Did Chuck Todd Host a Panel on Violence Against Asian-Americans Without One Asian-American Guest?

NBC News presenter Chuck Todd came under fire on March 21 2021 for addressing a mass shooting that killed eight people in the state of Georgia earlier in the week — six of whom were of Asian descent — without asking any Asian-Americans for comment.

The Meet The Press host began receiving criticism after Angelo Carusone, president of progressive media watchdog group Media Matters For America, posted a photograph of Todd and his panel demonstrating the lack of Asian-American representation on the panel:

Media Matters reported a day later that while the Sunday news programs for ABC and CBS featured Asian-American guests, neither Todd’s program nor the right-wing Fox News Channel’s show did the same.

Instead, Todd featured three white people — journalist Jon Ralston; right-wing columnist Peggy Noonan; and Todd’s NBC News cohort Julia Ainsley — and one Black guest, Princeton University professor Eddie Glaude, Jr.

The discussion took place toward the end of the program.
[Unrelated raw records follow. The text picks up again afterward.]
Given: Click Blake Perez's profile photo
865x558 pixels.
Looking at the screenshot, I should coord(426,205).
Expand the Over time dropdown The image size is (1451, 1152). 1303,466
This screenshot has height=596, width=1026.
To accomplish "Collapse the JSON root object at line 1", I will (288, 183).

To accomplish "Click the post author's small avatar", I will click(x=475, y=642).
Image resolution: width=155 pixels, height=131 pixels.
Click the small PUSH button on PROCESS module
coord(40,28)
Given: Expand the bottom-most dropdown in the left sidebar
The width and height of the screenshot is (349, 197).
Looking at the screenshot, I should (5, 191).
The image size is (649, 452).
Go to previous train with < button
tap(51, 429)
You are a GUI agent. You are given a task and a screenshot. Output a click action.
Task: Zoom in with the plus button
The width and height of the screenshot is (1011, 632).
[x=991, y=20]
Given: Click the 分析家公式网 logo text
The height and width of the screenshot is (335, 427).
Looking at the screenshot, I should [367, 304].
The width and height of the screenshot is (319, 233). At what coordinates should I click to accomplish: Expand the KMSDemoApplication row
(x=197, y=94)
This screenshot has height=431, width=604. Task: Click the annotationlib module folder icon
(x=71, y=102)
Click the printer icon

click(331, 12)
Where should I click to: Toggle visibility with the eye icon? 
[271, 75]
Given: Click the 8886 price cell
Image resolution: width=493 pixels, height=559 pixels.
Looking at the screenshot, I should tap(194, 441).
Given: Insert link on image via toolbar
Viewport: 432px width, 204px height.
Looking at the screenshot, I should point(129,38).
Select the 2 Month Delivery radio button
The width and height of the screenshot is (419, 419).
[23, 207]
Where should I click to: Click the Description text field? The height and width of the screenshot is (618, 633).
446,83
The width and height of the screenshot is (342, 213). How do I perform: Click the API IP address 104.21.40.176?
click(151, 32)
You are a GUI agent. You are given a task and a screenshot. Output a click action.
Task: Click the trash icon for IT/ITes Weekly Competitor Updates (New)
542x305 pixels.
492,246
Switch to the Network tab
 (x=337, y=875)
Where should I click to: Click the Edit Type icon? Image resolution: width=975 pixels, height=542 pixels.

According to a transcript of the episode, Todd opened the segment by saying:

Todd opened the discussion saying:

This week gave — brought home to the fact that we’ve had a rising issue in this country with Asian American hate incidents. I want to put up a graphic here to just show even though hate crimes were down overall in 2020, they were up over 100 percent when it came to Asian people, as you can see here. 42 percent reported by Chinese Americans, two and a half times of the reports were more women than men. Eddie, I feel like this week has been one of those, you know, the Asian American community has been talking about this for a year, basically, since the start of the pandemic. And it really took the rest of sort of collective political intelligentsia to take notice, sadly, after the tragedy of this week.

An NBC News spokesperson told us, “We should have had representation of the AAPI community to discuss the fatal shootings in Georgia and we regret that mistake.”

Meanwhile, criticism toward Todd continued apace online. Actor and activist George Takei, for example, posted a photograph of the panel underneath the caption, “Really?!”

“The fact that MEET THE PRESS couldn’t find an Asian American to speak on “Asians being politically silenced / rendered invisible in the media and thus made vulnerable to bigoted rhetoric and violent attack” speaks for itself,” columnist and podcaster Jeff Yang wrote on his own account. “They should’ve just aired a yellow square for an hour.”

We contacted Yang seeking comment on Todd’s coverage. Yang referred us to his online comments, in which he also noted that Todd declined to rebut Noonan when she claimed, unprompted, that “gun control won’t, won’t solve everything”

Todd also covered the shootings earlier in the program as part of an interview with Georgia Sen. Raphael Warnock, who is Black. But rather than address concerns from Asian-American communities or vigils held around the US in response to the shootings, Todd framed his first question to the lawmaker around FBI Director Christopher Wray’s statement that it “does not appear that the motive was racially motivated.”

“I think it’s important that we center the humanity of the victims,” Warnock said in response. “I’m hearing a lot about the shooter, but these precious lives that have been lost, they are attached to families. They’re, you know, they’re connected to people who love them. And so, we need to keep that in mind. Look, law enforcement will go through the work that they need to do, but we all know hate when we see it.”

We also contacted Michelle Ye Hee Lee, president of the Asian American Journalists Association, seeking comment. She did not respond, but she did appear on CNN’s news program Reliable Sources, which aired the same day as Todd’s show, to discuss the news industry’s response to the shootings.

Lee told host Brian Stelter that her group released a guidance to fellow journalists on covering the shootings because newsrooms were “rushing” to say that they were not racially motivated.

“When you’re Asian you know that racism goes hand-in-hand with sexualization and sexual violence against Asian women,” said Lee, a reporter for the Washington Post. “What this showed us was that there’s not enough Asians in these newsrooms or people who are well-versed in the history of Asian communities who are shaping the news or directing how coverage is done.”

Updated March 22 2021, 4:23 p.m. PST: Updated with a comment from NBC News.